Y pese a perder dos contra uno, Ariadna Montiel, dirigente nacional de Morena, denunció fraude electoral, compra de votos con códigos QR y persecución contra militantes. Al ser cuestionado en San Lázaro, Ricardo Monreal habló de una elección de Estado. Sheinbaum tomó una postura con más cautela y pidió esperar a las autoridades electorales.
LOS DESFONDADOS
El golpe más duro fue para PAN, PVEM y Movimiento Ciudadano. Cada uno quedó por debajo de 3%. No pierden su registro local porque la ley permite mantenerlo si tienen registro nacional, aunque se quedan sin financiamiento público estatal. Peor todavía, los votos nulos rondaron 5% y superaron a esos partidos por separado.
La caída del PAN merece mención aparte. En 2017 estuvo cerca de ganar la gubernatura. Hoy quedó alrededor de 2%. Publicaron un comunicado sin firma, donde la "dirigencia nacional" habló de duplicar esfuerzos y fortalecer identidad. También insistieron en competir solos en 2027. Aunque Coahuila muestra que identidad sin territorio sirve de poco.
LECCIONES LOCALES
La primera lección es obvia. Coahuila se cuece aparte. El gobernador Manolo Jiménez dijo que ganó la unidad, hablando en clave local. Mientras tanto, Alito Moreno ha buscado darle proyección más allá del estado, pero lo cierto es que ahí opera una estructura local independiente.
Por eso el PRI nacional debería mirar hacia adentro, porque el PRI coahuilense volvió a demostrar la importancia de las alianzas, la estructura y la movilización local. Entiendo por qué necesitan presumir Coahuila, pero tendría mayor sentido si pudieran replicar el modelo estatal.

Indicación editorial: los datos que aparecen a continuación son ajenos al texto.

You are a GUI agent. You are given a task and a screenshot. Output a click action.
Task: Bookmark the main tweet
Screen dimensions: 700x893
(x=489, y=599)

La segunda lección es para toda la oposición. Ganar el país empieza por ganar municipios y distritos electorales. Luego gobiernos estatales. La alianza PRI-UDC lo entendió. En su lugar, los partidos se enfocan en las elecciones sexenales y no se cuestionan con qué fuerza van a competir. MC llegó a entenderlo con Nuevo León y Jalisco, pero no ha pasado de ahí.
La tercera lección es legal. En tiempos de judicialización permanente, bajo la amenaza de anular elecciones con conceptos ambiguos, conviene ganar por mucho. Morena puede impugnar y hablar de fraude. Pero perder por una diferencia cercana a dos a uno vuelve casi imposible tumbar una elección completa en tribunales.
Coahuila no revivió al PRI nacional, pero mostró que las estructuras locales pueden arrasar. También mostró que Morena no es invencible y que la oposición se reconstruirá cuando empiece a hacerlo desde abajo.
EL DATO INCÓMODO
El gusano barrenador sigue sin control. La plaga ya provoca pérdidas potenciales por 2 mil 205 millones de dólares a ganaderos mexicanos, según análisis citado por El Financiero. Hay casos activos en 26 estados. El costo crece y nadie asume la responsabilidad completa.